**TASK OBJECTIVE**
Your answer must be an exact copy of the lines from the one holding "The height and width of the screenshot is (521, 920)." through the last line of the entries below, with nothing added.

[Records excerpted from a collection]
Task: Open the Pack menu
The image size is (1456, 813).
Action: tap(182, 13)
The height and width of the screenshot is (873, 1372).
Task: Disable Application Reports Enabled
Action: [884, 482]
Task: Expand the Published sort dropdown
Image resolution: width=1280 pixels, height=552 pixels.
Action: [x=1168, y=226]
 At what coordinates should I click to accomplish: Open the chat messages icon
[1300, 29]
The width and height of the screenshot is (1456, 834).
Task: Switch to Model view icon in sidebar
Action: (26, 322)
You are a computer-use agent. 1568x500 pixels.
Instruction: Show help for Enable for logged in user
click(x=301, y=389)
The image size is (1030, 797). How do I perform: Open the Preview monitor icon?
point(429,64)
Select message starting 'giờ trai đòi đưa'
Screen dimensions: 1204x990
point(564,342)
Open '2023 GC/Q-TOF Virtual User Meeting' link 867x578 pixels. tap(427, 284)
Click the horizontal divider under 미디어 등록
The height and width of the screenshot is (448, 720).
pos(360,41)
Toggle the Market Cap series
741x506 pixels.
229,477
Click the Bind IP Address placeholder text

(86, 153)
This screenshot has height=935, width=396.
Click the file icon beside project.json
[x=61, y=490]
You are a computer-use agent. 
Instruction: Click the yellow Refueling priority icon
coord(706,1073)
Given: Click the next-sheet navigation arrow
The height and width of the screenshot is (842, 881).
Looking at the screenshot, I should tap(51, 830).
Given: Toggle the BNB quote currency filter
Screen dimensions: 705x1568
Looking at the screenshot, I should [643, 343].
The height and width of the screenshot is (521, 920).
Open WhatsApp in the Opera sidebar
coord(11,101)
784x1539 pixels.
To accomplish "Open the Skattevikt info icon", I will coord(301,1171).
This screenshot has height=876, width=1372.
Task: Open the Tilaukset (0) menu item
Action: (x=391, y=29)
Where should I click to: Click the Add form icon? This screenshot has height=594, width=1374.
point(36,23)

**RESPONSE TO THE EXERCISE**
The height and width of the screenshot is (521, 920).
Open WhatsApp in the Opera sidebar
coord(11,101)
784x1539 pixels.
To accomplish "Open the Skattevikt info icon", I will coord(301,1171).
This screenshot has height=876, width=1372.
Task: Open the Tilaukset (0) menu item
Action: (x=391, y=29)
Where should I click to: Click the Add form icon? This screenshot has height=594, width=1374.
point(36,23)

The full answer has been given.